T110 – High Extraction Flour
We highly recommend this formula/recipe, which uses Hillside Grain’s Organic High Extraction T110 Flour. This is a delicious, nutritious, and in all ways, terrific bread flour produced from organically grown Idaho wheat and milled in Bellevue Idaho. T110 Flour, refers to an ash value, and indicates a high percentage of whole grain.
Unlike our other bread formulas, which use a blend of Whole Grain and High Extraction flours, Hillside Grain is automatically a high percentage of whole grain nutrition. So you only need one type of flour. Easy peasy!
In some cases, you can purchase this professional-grade flour at your local grocer. Where that isn’t possible, our bakers can purchase 25 lb bags online and then pick up your order at your local hub.
Gaston’s Flour (Boise only)
It is difficult to get more local than Gaston’s. A French baker and miller operates the Boise bakery Gaston’s, and you can purchase flour directly from their bakery. This formula is a blend of Gaston’s hammer-milled, high-extraction bread flour and King Arthur’s bread flour.
King Arthur Flour
We prefer supporting local, regional farmers and millers but sometimes it just isn’t practical. In those situations selecting an organic bread flour that we can get at the local store provides a suitable alternative.
King Arthur Flour is produced by a company that has a stellar reputation for producing excellent products. You use two different flours in a 65/35 ratio. 65% Organic Whole Wheat Bread Flour and 35% Organic Bread Flour.

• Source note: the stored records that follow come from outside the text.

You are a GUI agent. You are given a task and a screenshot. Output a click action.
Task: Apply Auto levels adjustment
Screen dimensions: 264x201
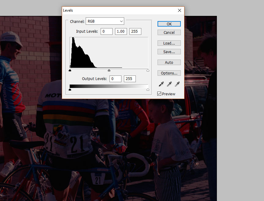click(x=169, y=62)
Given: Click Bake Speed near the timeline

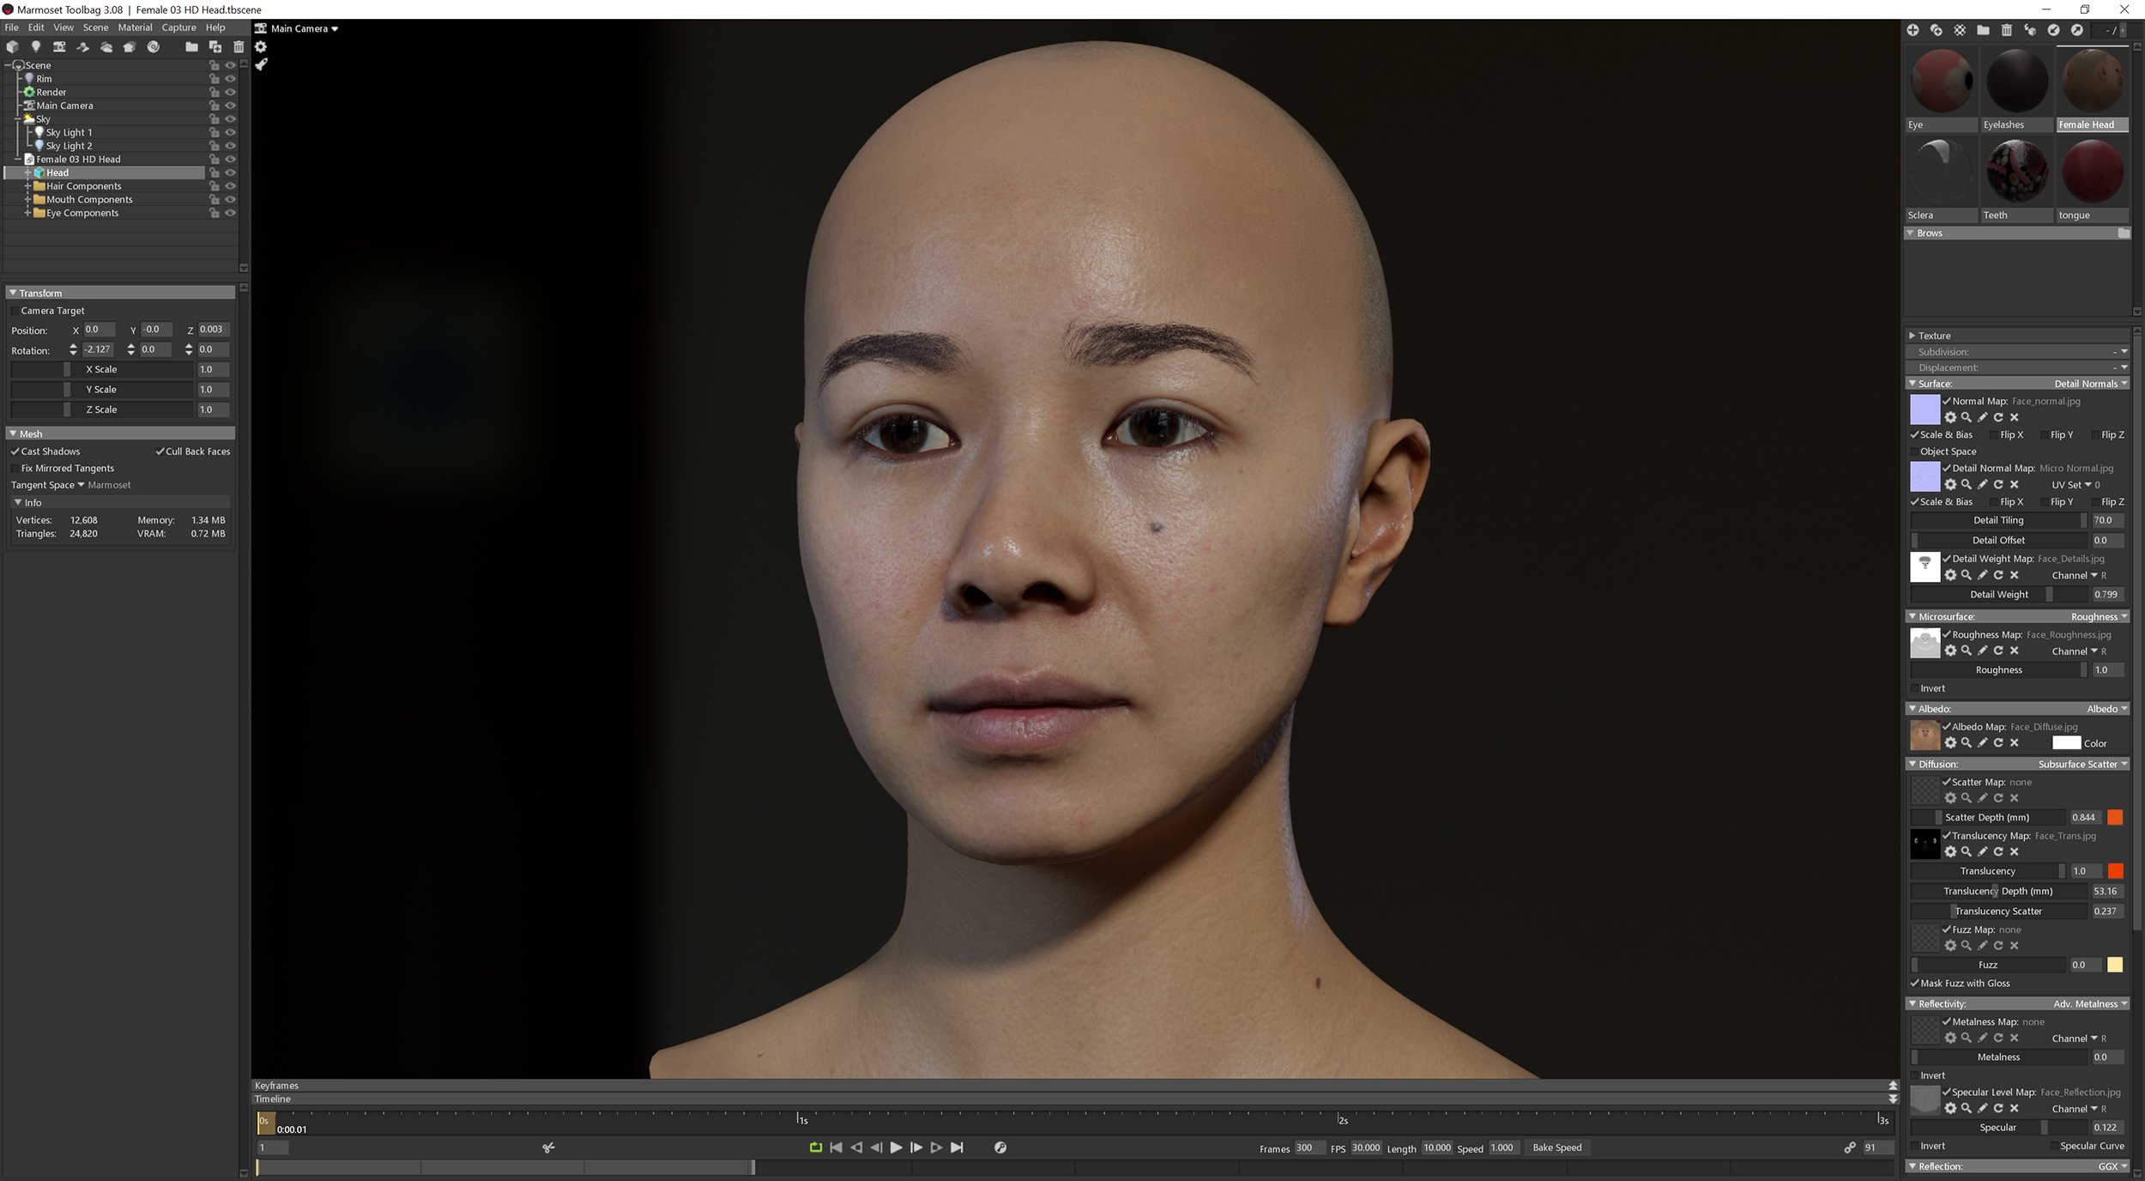Looking at the screenshot, I should (1556, 1148).
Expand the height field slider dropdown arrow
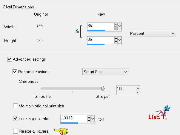Viewport: 180px width, 135px height. tap(120, 40)
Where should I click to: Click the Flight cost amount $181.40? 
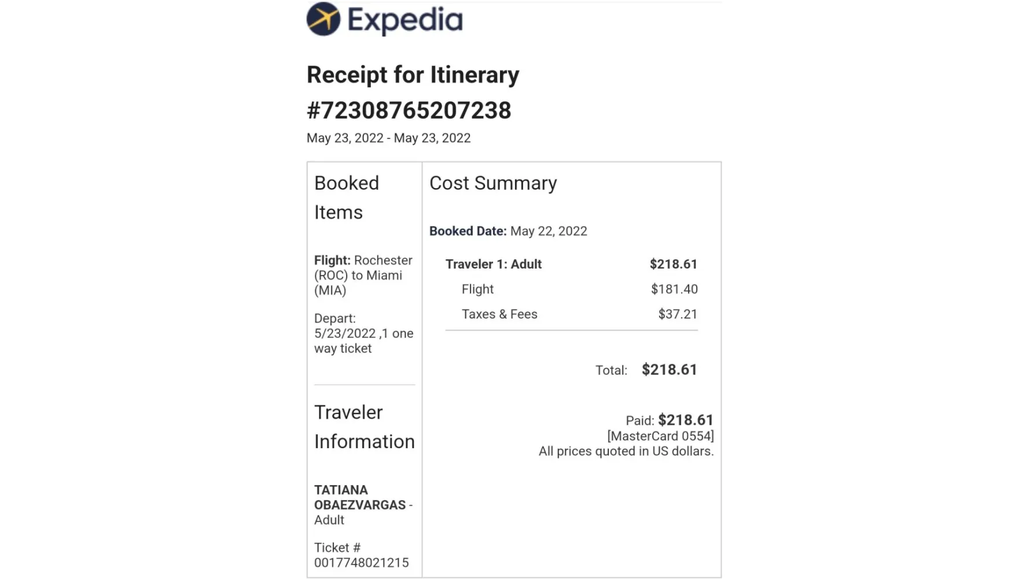coord(674,290)
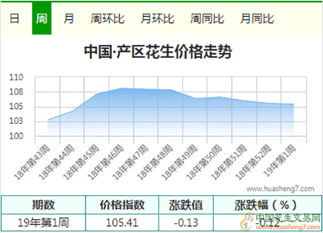
Task: Open the 月 tab
Action: (69, 19)
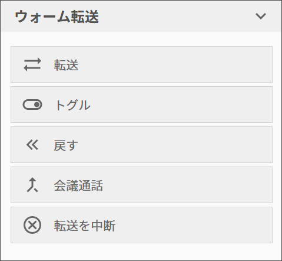Image resolution: width=282 pixels, height=261 pixels.
Task: Select the 会議通話 text label
Action: pos(78,185)
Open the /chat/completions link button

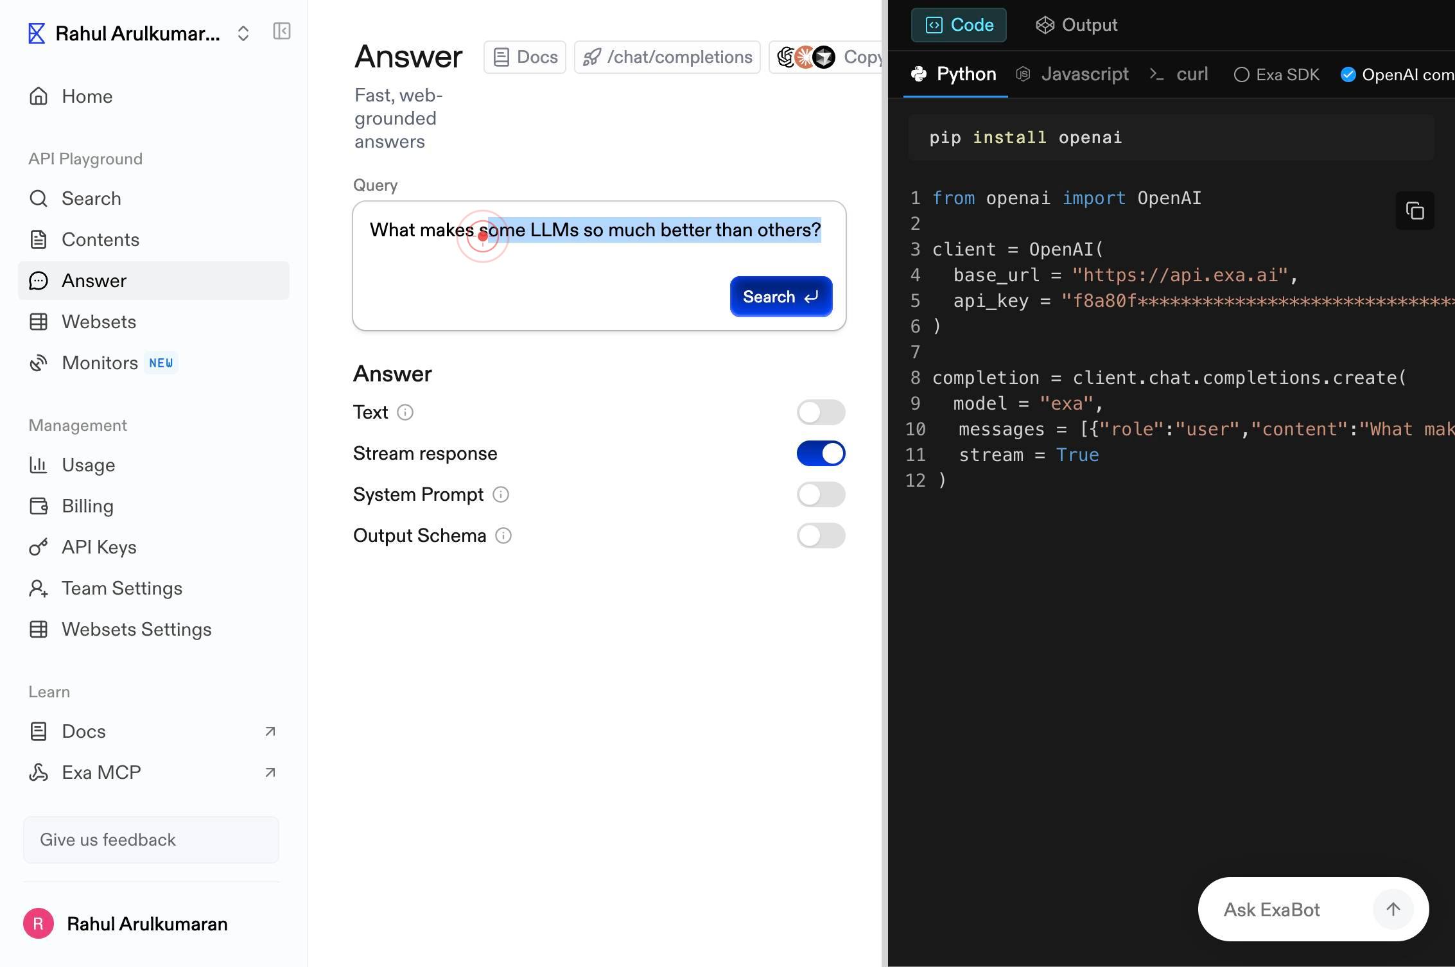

Why? We’re focused on nutrition with this Sandwich loaf. The Organic Bread Flour is more sifted and doesn’t contain the “whole grainess” we want for our nutritious sandwich loaf. So we use less of that flour and lean into the whole wheat flour a bit more. The result is a delicious loaf that you can be proud of that maintains our nutrition goals. We think you will enjoy this loaf.